- **TASK BRIEF**:
Below are the records. Gather each line that holds "accomplish".

- **RECORDS FOR THIS TASK**:
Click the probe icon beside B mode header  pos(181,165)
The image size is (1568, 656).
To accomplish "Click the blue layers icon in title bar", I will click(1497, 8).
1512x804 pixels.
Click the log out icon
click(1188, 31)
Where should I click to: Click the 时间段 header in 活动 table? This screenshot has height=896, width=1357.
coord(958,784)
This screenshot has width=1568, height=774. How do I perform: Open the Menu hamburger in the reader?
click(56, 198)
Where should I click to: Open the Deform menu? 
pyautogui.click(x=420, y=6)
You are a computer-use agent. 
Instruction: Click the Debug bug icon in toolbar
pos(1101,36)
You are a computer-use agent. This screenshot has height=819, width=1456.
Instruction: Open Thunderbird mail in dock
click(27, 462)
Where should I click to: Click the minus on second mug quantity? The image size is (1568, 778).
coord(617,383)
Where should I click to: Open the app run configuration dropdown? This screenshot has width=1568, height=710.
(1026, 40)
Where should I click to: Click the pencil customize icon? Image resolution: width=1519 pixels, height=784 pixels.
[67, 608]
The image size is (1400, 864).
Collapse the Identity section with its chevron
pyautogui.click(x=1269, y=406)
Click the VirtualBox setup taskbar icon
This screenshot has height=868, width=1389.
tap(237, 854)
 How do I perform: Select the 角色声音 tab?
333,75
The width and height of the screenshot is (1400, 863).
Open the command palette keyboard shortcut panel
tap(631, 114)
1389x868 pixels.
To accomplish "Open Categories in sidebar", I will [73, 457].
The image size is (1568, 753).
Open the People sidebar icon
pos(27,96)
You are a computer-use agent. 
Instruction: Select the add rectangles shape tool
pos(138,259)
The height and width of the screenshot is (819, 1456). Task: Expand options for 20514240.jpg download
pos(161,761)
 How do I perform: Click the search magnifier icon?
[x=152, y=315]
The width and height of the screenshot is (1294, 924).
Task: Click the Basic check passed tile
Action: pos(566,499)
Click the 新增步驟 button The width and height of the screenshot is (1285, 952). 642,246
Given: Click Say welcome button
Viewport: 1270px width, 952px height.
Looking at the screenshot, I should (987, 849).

- **TASK ANSWER**:
To accomplish "Click the blue layers icon in title bar", I will click(1497, 8).
To accomplish "Open Categories in sidebar", I will [73, 457].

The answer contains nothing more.